Lifetime risk is a useful method for quantification of atrial fibrillation risk over a person's lifetime. However, there is a dearth of data with respect to the lifetime risk of atrial fibrillation in the presence of one or multiple risk factors such as obesity and smoking.
"We examined the lifetime risk of atrial fibrillation, which measures the cumulative risk of developing a disease during the remainder of an individual's life," says co-author Trinquart. "It is essential to look at lifetime risks in addition to short-term risks, because it may enable early identification of individuals at higher long-term risk and facilitate lifestyle change counselling."
"By contrast with the relative risk of AF, the lifetime risk is an easy way for clinicians to communicate the future risk of atrial fibrillation to individuals," the authors wrote. "Estimating the lifetime risk of atrial fibrillation in various subgroups with one or multiple elevated or borderline-elevated risk factors might also help to design preventive strategies."
For carrying out the study, the researchers assessed 5,338 participants from the Framingham Heart Study who did not have AF at one or more of the index ages of 55, 65, and 75 years.

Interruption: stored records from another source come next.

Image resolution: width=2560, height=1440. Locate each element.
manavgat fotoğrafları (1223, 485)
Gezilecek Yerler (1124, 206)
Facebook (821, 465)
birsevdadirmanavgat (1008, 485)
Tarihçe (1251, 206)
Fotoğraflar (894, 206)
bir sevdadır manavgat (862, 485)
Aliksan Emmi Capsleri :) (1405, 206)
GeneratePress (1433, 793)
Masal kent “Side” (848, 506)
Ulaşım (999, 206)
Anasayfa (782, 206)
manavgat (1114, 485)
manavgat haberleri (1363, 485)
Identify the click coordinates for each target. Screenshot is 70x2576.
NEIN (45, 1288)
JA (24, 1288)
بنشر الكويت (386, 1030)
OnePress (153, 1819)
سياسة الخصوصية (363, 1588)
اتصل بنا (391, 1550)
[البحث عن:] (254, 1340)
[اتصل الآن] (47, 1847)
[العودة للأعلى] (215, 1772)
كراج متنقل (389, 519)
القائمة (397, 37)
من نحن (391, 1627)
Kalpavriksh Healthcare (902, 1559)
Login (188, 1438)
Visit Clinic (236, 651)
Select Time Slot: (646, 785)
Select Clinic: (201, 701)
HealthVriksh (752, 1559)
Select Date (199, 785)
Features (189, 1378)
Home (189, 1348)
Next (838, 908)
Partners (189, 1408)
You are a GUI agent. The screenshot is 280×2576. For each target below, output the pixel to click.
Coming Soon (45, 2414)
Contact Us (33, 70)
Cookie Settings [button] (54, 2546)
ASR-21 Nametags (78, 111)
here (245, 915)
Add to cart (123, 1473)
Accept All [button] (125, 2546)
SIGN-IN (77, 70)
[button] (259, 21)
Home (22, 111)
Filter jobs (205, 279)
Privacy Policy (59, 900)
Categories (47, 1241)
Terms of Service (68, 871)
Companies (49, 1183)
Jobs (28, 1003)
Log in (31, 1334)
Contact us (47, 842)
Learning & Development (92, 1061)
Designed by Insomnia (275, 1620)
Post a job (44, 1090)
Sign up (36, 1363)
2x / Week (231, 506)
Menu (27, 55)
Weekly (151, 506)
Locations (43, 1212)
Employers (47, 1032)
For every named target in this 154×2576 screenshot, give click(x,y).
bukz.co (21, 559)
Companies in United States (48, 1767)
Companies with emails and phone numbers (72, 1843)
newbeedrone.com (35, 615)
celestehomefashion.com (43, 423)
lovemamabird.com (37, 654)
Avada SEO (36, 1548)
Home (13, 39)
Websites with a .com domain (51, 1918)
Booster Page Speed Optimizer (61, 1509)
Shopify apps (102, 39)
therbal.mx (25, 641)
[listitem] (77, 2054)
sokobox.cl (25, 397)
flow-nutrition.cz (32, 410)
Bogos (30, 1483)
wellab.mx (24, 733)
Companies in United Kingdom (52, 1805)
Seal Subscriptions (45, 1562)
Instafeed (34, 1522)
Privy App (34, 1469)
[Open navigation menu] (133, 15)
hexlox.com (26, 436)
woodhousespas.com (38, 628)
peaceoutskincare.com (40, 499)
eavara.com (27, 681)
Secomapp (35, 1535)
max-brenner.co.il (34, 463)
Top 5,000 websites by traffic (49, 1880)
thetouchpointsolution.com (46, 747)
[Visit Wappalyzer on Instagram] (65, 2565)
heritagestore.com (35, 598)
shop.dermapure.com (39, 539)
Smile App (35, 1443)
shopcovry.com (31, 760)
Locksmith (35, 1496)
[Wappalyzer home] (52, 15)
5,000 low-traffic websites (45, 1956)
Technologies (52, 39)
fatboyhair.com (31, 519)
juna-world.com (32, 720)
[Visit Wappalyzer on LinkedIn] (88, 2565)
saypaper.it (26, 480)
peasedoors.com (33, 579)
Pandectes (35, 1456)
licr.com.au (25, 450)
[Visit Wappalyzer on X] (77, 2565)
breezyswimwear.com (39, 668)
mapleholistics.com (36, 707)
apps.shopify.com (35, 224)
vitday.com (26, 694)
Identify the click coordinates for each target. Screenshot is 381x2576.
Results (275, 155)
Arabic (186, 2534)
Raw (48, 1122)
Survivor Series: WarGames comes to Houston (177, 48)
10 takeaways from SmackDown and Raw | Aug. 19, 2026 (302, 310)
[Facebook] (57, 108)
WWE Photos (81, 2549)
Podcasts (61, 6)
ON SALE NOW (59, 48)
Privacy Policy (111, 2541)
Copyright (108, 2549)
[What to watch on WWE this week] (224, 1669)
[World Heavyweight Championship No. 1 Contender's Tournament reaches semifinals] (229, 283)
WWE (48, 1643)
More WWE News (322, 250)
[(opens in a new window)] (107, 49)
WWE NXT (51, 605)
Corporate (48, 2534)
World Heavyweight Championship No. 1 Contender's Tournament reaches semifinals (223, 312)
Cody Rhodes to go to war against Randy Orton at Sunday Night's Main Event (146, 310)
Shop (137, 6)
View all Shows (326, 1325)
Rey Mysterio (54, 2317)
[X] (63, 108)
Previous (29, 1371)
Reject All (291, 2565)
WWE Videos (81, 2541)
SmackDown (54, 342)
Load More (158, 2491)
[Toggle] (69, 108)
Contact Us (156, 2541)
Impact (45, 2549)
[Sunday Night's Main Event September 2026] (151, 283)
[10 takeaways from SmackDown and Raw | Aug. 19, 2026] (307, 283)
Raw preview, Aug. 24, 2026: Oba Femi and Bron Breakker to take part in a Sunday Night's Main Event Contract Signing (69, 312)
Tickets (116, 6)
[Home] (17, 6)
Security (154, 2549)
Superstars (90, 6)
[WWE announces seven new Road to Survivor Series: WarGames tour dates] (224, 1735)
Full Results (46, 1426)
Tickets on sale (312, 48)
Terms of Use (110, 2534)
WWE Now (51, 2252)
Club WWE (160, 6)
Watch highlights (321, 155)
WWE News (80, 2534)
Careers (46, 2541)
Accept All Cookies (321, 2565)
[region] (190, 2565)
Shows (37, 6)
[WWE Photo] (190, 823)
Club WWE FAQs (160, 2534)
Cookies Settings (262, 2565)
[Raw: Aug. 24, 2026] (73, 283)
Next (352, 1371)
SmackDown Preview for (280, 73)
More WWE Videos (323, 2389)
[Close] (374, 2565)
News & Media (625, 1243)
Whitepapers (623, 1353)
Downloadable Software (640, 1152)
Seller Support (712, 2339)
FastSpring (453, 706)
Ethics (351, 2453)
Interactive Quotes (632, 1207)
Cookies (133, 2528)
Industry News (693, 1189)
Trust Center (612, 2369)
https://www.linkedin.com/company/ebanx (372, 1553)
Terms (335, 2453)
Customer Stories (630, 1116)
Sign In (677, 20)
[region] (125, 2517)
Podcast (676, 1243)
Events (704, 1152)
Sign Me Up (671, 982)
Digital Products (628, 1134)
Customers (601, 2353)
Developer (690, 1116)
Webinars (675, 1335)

They identified smoking, alcohol consumption, body mass index, blood pressure, diabetes, and history of myocardial infarction or heart failure at an index age as risk factors. Then, they categorized risk factor burdens as optimal (all risk factors were optimal), elevated (at least one risk factor elevated), and borderline, and compared the lifetime risk estimates according to those levels of risk factor burden.
Risk factors present at index age 55 years considerably influenced lifetime risk. An optimal risk factor profile was associated with a lifetime risk of atrial fibrillation of 23 percent. Lifetime risk rose to about 34 percent in individuals borderline risk profile, and to 38 percent in individuals with an elevated risk factor.
"Studying atrial fibrillation is important because it is emerging as a global epidemic; it also imposes a considerable socioeconomic burden. Atrial fibrillation hospitalizations follow an exponential increase and have surpassed heart failure admissions," Trinquart says. "Moreover, atrial fibrillation is associated with increased risks of stroke, dementia, myocardial infarction, heart failure, and premature death. Primary prevention remains largely untapped for improving AF management."
Based on the study, the authors concluded that regardless of index ages at 55, 65, or 75 years, an optimal risk factor profile was associated with a lifetime risk of atrial fibrillation of about one in five; this risk rose to more than one in three a third in individuals with at least one elevated risk factor.